- [What you are asked to do]: Copy out verbatim the part of the records below that opens with the line containing "How do I perform: Hide" and closes with the line containing "click(x=1256, y=142)". Omit the pictures.

- [Provided information]:
-- Start --
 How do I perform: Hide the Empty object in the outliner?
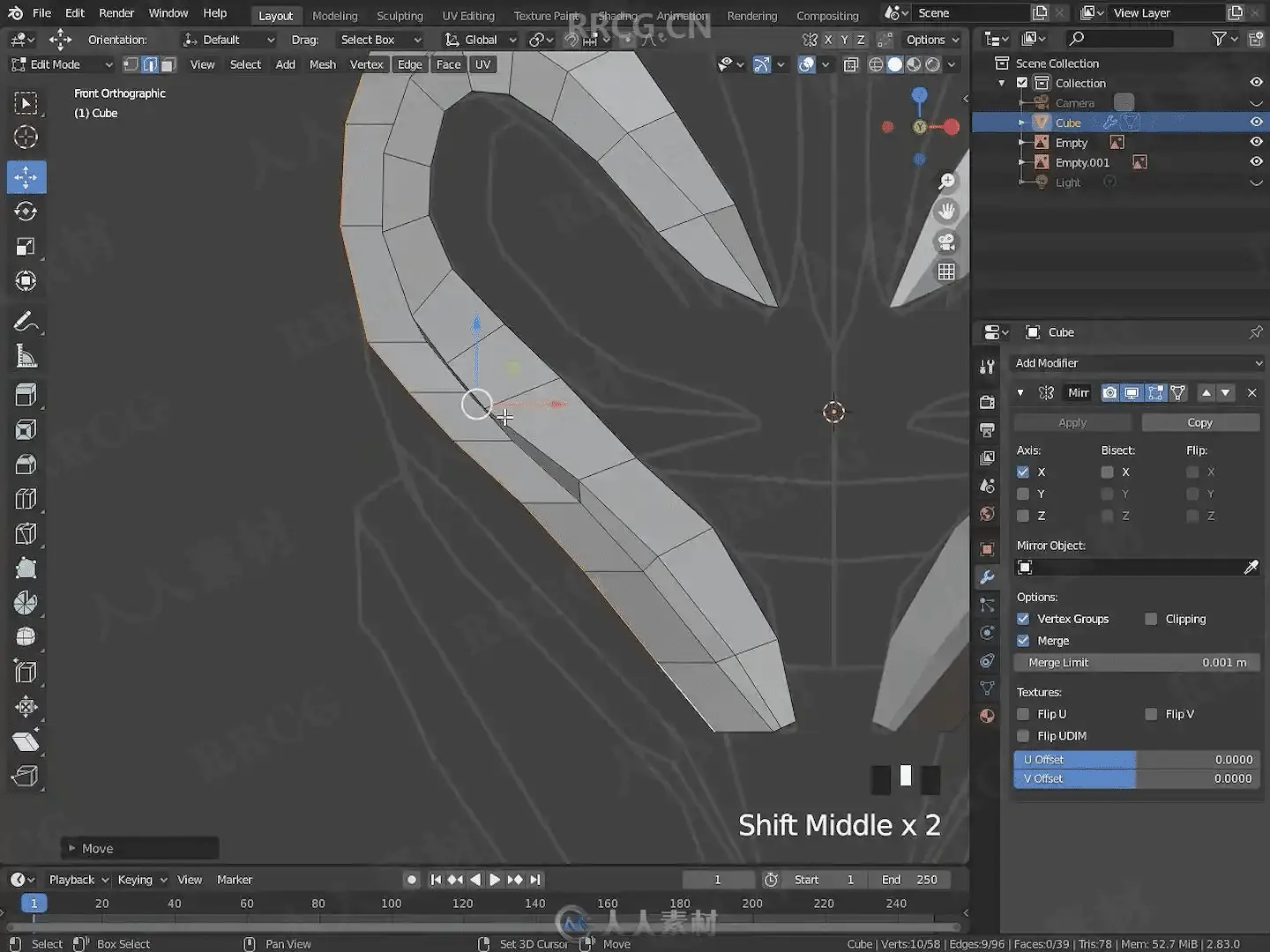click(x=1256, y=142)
-- End --
-- Start --
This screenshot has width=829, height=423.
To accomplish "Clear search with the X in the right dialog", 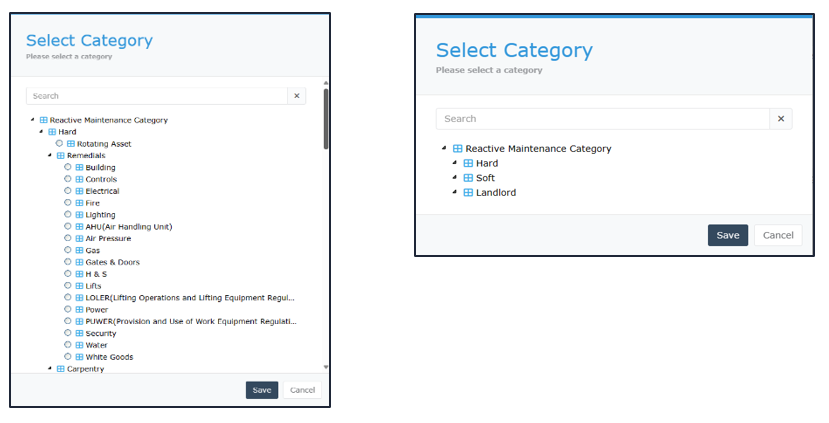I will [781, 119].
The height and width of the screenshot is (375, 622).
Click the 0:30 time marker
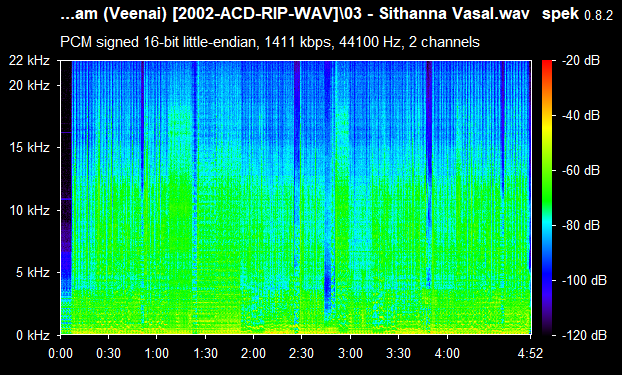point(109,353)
-- End --
- [Result of the task]:
 How do I perform: Hide the Empty object in the outliner?
click(x=1256, y=142)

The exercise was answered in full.